--- start Data for this exercise ---

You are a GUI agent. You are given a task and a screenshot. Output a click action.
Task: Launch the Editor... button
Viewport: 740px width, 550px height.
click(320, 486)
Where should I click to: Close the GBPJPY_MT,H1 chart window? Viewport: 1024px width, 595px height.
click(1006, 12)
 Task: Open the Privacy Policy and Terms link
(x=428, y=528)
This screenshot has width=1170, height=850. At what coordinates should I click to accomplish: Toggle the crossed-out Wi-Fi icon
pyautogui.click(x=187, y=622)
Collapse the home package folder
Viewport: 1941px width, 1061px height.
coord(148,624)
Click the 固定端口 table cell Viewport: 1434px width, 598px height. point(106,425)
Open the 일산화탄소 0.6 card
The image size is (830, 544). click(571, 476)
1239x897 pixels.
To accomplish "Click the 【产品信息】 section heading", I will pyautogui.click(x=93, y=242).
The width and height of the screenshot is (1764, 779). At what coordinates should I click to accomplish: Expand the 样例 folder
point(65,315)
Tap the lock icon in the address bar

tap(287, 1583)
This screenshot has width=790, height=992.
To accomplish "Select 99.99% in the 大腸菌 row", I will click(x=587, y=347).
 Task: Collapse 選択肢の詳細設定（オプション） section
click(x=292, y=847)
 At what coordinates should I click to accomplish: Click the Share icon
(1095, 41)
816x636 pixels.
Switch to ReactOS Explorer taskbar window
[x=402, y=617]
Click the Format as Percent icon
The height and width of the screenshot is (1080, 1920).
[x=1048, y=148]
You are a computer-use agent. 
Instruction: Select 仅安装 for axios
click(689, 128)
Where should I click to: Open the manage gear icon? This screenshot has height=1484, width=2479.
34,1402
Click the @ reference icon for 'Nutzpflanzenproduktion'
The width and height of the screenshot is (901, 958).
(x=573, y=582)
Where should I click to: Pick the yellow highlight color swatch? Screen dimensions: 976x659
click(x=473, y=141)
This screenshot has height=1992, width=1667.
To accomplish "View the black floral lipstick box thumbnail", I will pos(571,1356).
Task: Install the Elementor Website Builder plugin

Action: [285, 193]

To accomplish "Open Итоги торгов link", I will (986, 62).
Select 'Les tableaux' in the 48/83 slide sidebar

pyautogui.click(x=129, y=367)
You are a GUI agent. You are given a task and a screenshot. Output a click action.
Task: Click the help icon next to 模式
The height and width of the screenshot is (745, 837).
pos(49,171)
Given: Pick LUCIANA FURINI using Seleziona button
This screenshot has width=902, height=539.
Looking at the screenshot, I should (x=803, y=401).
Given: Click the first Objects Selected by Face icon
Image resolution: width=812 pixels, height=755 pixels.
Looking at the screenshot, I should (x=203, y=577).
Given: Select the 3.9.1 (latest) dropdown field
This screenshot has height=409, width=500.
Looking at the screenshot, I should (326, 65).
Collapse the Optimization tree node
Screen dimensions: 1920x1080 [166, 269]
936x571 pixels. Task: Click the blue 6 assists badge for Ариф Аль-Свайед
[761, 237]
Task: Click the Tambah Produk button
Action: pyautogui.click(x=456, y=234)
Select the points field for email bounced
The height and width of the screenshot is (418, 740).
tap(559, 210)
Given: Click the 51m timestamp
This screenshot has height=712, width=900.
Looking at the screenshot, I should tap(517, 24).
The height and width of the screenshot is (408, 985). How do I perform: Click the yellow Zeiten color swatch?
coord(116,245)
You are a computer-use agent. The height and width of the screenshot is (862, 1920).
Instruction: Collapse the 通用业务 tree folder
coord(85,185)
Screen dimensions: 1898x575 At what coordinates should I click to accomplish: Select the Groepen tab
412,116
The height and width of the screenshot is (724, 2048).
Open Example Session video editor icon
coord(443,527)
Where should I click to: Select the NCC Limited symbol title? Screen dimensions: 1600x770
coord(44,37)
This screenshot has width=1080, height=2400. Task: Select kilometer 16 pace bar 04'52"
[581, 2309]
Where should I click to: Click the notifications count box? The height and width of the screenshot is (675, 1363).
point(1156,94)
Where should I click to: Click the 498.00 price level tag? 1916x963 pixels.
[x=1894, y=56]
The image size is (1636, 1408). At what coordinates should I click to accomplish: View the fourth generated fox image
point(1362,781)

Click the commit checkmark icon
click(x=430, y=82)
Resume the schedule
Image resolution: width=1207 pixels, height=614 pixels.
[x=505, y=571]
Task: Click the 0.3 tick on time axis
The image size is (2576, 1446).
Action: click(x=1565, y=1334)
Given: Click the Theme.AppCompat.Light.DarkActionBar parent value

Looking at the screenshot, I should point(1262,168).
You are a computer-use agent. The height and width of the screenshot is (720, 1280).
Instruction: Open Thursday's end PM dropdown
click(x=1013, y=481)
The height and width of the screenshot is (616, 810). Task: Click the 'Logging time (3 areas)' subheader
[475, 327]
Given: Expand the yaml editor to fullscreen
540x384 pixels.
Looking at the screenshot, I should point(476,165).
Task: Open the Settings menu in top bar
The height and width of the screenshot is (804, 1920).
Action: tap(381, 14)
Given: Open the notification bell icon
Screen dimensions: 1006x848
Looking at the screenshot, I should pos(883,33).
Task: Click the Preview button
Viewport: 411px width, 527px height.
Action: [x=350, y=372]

--- end Data for this exercise ---

> What you will do:
Return every one of the records above, line for line, without changing anything.

> The answer:
You are a GUI agent. You are given a task and a screenshot. Output a click action.
Task: Launch the Editor... button
Viewport: 740px width, 550px height.
click(320, 486)
Where should I click to: Close the GBPJPY_MT,H1 chart window? Viewport: 1024px width, 595px height.
click(1006, 12)
 Task: Open the Privacy Policy and Terms link
(x=428, y=528)
This screenshot has width=1170, height=850. At what coordinates should I click to accomplish: Toggle the crossed-out Wi-Fi icon
pyautogui.click(x=187, y=622)
Collapse the home package folder
Viewport: 1941px width, 1061px height.
coord(148,624)
Click the 固定端口 table cell Viewport: 1434px width, 598px height. point(106,425)
Open the 일산화탄소 0.6 card
The image size is (830, 544). click(571, 476)
1239x897 pixels.
To accomplish "Click the 【产品信息】 section heading", I will pyautogui.click(x=93, y=242).
The width and height of the screenshot is (1764, 779). At what coordinates should I click to accomplish: Expand the 样例 folder
point(65,315)
Tap the lock icon in the address bar

tap(287, 1583)
This screenshot has width=790, height=992.
To accomplish "Select 99.99% in the 大腸菌 row", I will click(x=587, y=347).
 Task: Collapse 選択肢の詳細設定（オプション） section
click(x=292, y=847)
 At what coordinates should I click to accomplish: Click the Share icon
(1095, 41)
816x636 pixels.
Switch to ReactOS Explorer taskbar window
[x=402, y=617]
Click the Format as Percent icon
The height and width of the screenshot is (1080, 1920).
[x=1048, y=148]
You are a computer-use agent. 
Instruction: Select 仅安装 for axios
click(689, 128)
Where should I click to: Open the manage gear icon? This screenshot has height=1484, width=2479.
34,1402
Click the @ reference icon for 'Nutzpflanzenproduktion'
The width and height of the screenshot is (901, 958).
(x=573, y=582)
Where should I click to: Pick the yellow highlight color swatch? Screen dimensions: 976x659
click(x=473, y=141)
This screenshot has height=1992, width=1667.
To accomplish "View the black floral lipstick box thumbnail", I will pos(571,1356).
Task: Install the Elementor Website Builder plugin

Action: [285, 193]

To accomplish "Open Итоги торгов link", I will (986, 62).
Select 'Les tableaux' in the 48/83 slide sidebar

pyautogui.click(x=129, y=367)
You are a GUI agent. You are given a task and a screenshot. Output a click action.
Task: Click the help icon next to 模式
The height and width of the screenshot is (745, 837).
pos(49,171)
Given: Pick LUCIANA FURINI using Seleziona button
This screenshot has width=902, height=539.
Looking at the screenshot, I should (x=803, y=401).
Given: Click the first Objects Selected by Face icon
Image resolution: width=812 pixels, height=755 pixels.
Looking at the screenshot, I should (x=203, y=577).
Given: Select the 3.9.1 (latest) dropdown field
This screenshot has height=409, width=500.
Looking at the screenshot, I should (326, 65).
Collapse the Optimization tree node
Screen dimensions: 1920x1080 [166, 269]
936x571 pixels. Task: Click the blue 6 assists badge for Ариф Аль-Свайед
[761, 237]
Task: Click the Tambah Produk button
Action: pyautogui.click(x=456, y=234)
Select the points field for email bounced
The height and width of the screenshot is (418, 740).
tap(559, 210)
Given: Click the 51m timestamp
This screenshot has height=712, width=900.
Looking at the screenshot, I should tap(517, 24).
The height and width of the screenshot is (408, 985). How do I perform: Click the yellow Zeiten color swatch?
coord(116,245)
You are a computer-use agent. The height and width of the screenshot is (862, 1920).
Instruction: Collapse the 通用业务 tree folder
coord(85,185)
Screen dimensions: 1898x575 At what coordinates should I click to accomplish: Select the Groepen tab
412,116
The height and width of the screenshot is (724, 2048).
Open Example Session video editor icon
coord(443,527)
Where should I click to: Select the NCC Limited symbol title? Screen dimensions: 1600x770
coord(44,37)
This screenshot has width=1080, height=2400. Task: Select kilometer 16 pace bar 04'52"
[581, 2309]
Where should I click to: Click the notifications count box? The height and width of the screenshot is (675, 1363).
point(1156,94)
Where should I click to: Click the 498.00 price level tag? 1916x963 pixels.
[x=1894, y=56]
The image size is (1636, 1408). At what coordinates should I click to accomplish: View the fourth generated fox image
point(1362,781)

Click the commit checkmark icon
click(x=430, y=82)
Resume the schedule
Image resolution: width=1207 pixels, height=614 pixels.
[x=505, y=571]
Task: Click the 0.3 tick on time axis
The image size is (2576, 1446).
Action: click(x=1565, y=1334)
Given: Click the Theme.AppCompat.Light.DarkActionBar parent value

Looking at the screenshot, I should point(1262,168).
You are a computer-use agent. The height and width of the screenshot is (720, 1280).
Instruction: Open Thursday's end PM dropdown
click(x=1013, y=481)
The height and width of the screenshot is (616, 810). Task: Click the 'Logging time (3 areas)' subheader
[475, 327]
Given: Expand the yaml editor to fullscreen
540x384 pixels.
Looking at the screenshot, I should point(476,165).
Task: Open the Settings menu in top bar
The height and width of the screenshot is (804, 1920).
Action: tap(381, 14)
Given: Open the notification bell icon
Screen dimensions: 1006x848
Looking at the screenshot, I should pos(883,33).
Task: Click the Preview button
Viewport: 411px width, 527px height.
Action: [x=350, y=372]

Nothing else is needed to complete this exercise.